**Passage to read**
++++++++++++++++++++

Chef Judd Ellis’s culinary journey began in his hometown of Pensacola, Florida, where his passion for cooking led him to graduate from Pensacola State College with a degree in Culinary Management. Early in his career, he honed his skills at several beloved establishments in Pensacola’s vibrant food scene.
In the wake of Hurricane Katrina’s devastation, Chef Ellis moved to New Orleans, driven by a desire to contribute to the city’s recovery and renewal. There, he had the privilege of working under the guidance of Ella Brennan, a legendary figure in creole cuisine, at the world-renowned Commander’s Palace. This experience allowed him to follow in the esteemed footsteps of culinary icons like Paul Prudhomme and Emeril Lagasse, shaping his approach to cooking and hospitality.
In 2009, Chef Ellis played a pivotal role in the reopening of the historic Roosevelt Hotel, where he dedicated a decade to leading the luxury culinary brigade, crafting unforgettable dining experiences for guests.
In 2019, seizing an opportunity to return to his roots in Florida, Chef Judd Ellis joined the esteemed culinary team at Walt Disney World’s Swan and Dolphin Hotel. Here, he continues to innovate and inspire, bringing his wealth of experience and passion for culinary excellence to enhance the guest experience in one of Florida’s iconic destinations.
Executive Pastry Chef Arnis Robeznieks joins the Walt Disney World Swan & Dolphin Team from New York City. He was the Senior Pastry Chef at the Marriott’s US Flagship Hotel, Marriott Marquis New York City in the center of Time Square.
He has spent 18 years at the Marriott Marquis in NYC, honing his craft and expanding his experience in this 2100 room hotel with 7 Food and Beverage Outlets and banquet space where they would accommodate up to 2200 people for a sit down dinner. Participating in the NYC Chocolate Fashion Shows, NYC Wine and Food Festivals and hosting the Wine Spectator’s Annual Grand Tasting Weekends.
Chef Arnis has over 30 years of Baking and Pastry experience, in hotels and restaurants spanning the cities of Chicago, Boston and New York City. He is a graduate of Johnson & Wales University in Providence RI, where he studied Baking and Pastry.
This Midwestern, cold weather guy is looking forward to the inspiration of Florida, Orlando and the year-round warm weather.

++++++++++++++++++++

**Records**

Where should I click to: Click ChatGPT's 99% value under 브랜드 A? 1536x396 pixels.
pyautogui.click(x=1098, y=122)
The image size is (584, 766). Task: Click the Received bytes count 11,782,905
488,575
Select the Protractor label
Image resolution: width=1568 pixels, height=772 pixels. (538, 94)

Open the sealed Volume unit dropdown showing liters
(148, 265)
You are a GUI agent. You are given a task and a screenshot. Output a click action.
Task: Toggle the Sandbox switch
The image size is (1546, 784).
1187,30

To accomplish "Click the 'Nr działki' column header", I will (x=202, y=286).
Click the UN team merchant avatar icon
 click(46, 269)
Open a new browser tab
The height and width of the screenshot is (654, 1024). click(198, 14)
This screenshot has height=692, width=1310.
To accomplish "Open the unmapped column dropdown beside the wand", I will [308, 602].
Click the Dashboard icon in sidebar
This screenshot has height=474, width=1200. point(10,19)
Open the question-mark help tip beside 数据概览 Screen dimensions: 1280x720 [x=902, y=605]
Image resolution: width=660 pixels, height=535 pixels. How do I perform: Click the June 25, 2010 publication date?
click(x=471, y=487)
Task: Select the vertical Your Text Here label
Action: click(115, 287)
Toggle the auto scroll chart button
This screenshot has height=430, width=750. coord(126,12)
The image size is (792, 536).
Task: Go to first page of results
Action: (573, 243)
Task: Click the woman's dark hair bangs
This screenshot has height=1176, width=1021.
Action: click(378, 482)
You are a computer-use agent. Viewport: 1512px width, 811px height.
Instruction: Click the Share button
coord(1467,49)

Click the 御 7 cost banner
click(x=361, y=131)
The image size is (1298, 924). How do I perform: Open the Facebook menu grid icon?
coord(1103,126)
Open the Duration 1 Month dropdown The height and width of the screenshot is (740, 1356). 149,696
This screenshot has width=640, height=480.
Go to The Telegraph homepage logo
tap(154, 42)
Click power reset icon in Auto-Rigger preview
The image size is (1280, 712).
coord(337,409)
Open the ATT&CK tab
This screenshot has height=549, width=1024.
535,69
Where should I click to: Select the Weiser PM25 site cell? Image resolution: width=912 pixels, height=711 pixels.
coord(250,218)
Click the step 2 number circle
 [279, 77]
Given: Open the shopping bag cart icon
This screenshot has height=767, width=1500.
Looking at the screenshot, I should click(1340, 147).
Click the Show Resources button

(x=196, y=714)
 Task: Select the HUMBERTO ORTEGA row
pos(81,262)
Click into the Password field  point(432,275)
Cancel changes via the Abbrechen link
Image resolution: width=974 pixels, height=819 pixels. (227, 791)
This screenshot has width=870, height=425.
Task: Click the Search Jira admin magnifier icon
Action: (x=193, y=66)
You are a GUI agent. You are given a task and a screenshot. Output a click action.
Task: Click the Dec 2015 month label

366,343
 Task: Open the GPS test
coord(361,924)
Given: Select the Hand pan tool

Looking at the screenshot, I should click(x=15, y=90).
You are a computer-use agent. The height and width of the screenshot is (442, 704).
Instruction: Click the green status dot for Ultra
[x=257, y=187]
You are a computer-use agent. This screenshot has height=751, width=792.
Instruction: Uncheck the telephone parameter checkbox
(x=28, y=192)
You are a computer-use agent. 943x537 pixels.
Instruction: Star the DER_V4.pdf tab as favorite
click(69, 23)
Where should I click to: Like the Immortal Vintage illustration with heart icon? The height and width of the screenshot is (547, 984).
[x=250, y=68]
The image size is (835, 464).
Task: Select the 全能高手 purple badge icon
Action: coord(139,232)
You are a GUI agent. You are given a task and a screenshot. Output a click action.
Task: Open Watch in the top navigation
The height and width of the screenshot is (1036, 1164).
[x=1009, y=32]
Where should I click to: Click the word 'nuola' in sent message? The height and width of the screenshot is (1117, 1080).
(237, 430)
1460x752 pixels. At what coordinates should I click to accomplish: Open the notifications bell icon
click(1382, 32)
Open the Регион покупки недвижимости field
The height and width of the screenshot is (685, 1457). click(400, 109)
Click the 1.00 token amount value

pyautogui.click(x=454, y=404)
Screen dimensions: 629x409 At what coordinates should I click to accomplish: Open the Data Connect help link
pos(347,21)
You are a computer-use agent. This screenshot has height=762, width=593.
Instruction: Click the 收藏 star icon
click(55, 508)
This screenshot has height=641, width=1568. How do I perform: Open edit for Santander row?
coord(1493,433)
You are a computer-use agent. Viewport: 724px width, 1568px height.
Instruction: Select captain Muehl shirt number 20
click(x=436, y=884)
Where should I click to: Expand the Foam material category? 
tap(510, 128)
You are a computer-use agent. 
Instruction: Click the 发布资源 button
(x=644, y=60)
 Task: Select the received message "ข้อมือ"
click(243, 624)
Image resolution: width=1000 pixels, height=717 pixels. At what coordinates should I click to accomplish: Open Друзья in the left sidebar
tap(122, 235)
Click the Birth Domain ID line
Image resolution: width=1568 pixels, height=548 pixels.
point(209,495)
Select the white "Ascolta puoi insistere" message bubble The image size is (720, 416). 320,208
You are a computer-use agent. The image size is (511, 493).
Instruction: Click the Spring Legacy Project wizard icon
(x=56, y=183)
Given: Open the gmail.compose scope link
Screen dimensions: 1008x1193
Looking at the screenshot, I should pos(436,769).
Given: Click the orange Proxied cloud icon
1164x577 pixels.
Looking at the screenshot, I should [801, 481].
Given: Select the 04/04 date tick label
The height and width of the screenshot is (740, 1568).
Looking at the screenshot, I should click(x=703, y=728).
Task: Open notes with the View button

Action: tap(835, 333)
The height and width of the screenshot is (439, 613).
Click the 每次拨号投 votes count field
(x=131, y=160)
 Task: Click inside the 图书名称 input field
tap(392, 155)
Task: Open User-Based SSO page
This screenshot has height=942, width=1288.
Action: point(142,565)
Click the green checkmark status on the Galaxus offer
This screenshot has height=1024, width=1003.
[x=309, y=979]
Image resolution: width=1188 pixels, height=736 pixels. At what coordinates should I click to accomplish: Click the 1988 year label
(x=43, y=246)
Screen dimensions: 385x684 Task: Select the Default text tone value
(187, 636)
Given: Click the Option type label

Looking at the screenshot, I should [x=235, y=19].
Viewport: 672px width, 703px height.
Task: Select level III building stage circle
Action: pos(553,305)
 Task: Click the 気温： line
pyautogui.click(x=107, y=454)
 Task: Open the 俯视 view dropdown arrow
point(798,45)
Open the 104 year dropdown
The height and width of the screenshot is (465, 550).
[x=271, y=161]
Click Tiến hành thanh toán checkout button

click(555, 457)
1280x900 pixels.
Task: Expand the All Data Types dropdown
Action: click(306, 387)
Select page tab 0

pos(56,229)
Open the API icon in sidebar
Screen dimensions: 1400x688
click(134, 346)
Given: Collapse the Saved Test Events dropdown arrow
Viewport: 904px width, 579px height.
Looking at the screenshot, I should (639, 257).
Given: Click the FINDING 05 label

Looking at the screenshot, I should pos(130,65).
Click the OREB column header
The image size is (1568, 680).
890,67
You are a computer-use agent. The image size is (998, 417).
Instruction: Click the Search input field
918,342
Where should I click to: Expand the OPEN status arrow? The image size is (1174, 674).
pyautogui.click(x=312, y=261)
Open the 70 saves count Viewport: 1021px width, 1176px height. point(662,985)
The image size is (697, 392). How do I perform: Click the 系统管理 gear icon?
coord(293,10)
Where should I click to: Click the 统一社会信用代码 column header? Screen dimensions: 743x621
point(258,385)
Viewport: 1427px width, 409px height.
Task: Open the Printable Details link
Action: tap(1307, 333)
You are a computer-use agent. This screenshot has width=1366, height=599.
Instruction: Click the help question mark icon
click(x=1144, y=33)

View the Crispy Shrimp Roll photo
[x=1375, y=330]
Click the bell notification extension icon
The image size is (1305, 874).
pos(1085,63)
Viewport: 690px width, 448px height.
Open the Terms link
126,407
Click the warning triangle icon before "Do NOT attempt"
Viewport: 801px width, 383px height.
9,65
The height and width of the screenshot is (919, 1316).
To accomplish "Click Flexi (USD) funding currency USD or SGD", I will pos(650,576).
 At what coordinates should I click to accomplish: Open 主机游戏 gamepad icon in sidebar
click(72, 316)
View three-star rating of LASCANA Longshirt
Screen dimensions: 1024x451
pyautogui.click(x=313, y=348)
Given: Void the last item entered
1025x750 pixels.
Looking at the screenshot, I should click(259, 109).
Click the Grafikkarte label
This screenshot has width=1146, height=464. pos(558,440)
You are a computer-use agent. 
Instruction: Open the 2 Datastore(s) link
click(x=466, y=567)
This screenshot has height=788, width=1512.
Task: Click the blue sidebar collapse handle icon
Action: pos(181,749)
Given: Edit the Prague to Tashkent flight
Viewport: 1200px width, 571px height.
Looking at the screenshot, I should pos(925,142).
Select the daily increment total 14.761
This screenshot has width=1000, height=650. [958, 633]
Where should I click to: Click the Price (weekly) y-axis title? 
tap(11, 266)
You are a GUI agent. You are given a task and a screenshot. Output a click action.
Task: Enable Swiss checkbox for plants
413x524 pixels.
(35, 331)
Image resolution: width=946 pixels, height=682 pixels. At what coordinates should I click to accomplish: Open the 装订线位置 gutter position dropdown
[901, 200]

++++++++++++++++++++

**Exercises**
a - Reproduce the chef profiles, everything from "In 2019, seizing" down to "Florida’s iconic destinations.".
b - In the chef profiles, which university did Arnis Robeznieks graduate from?
c - Pick up the chef profiles after their last sentence and carry them further.

**Answers for the exercise**
a -
In 2019, seizing an opportunity to return to his roots in Florida, Chef Judd Ellis joined the esteemed culinary team at Walt Disney World’s Swan and Dolphin Hotel. Here, he continues to innovate and inspire, bringing his wealth of experience and passion for culinary excellence to enhance the guest experience in one of Florida’s iconic destinations.

b - Johnson & Wales University in Providence RI

c -
Todd English is a renowned chef, restaurateur, author, entrepreneur, and television star based in Boston, Massachusetts and New York City. English is a four-time James Beard Award winner and inductee into the James Beard Foundation’s “Who’s Who in Food and Beverage in America.” Todd has authored four critically acclaimed cookbooks, created the record-breaking housewares line, The Todd English Collection, and hosted the Emmy-nominated PBS travel series Food Trip with Todd English. Todd English Enterprises includes over twenty innovative restaurants spanning the country and abroad, including his bluezoo restaurant located at Walt Disney World’s Dolphin Resort in Orlando, FL.
Michael Mina is an award-winning chef and the founder and executive chairman of MINA Group, a collection of over 30 chef-driven concepts such as PABU, Sorelle, MINA’s Fish House, the Bungalow Kitchen by Michael Mina, and Bourbon Steak, across the Bay Area, Los Angeles, New York, Hawaii and beyond. Born in Cairo, Egypt, and raised in Washington, he began his career at Chef Charlie Palmer’s Aureole in New York City. His collaboration with Chef George Morrone led to the creation of AQUA, an upscale seafood restaurant in San Francisco, which opened to national acclaim, and as AQUA’s executive chef, Chef Mina also earned multiple James Beard Awards over the years. Throughout his illustrious career, Chef Mina has also been honored with additional numerous accolades, including a Michelin star at MICHAEL MINA, James Beard Foundation’s “Who’s Who of Food & Beverage” inductee, Bon Appetit’s Chef of the Year, and more. He was most recently named one of the “50 Most Powerful People in American Fine Dining” by Robb Report.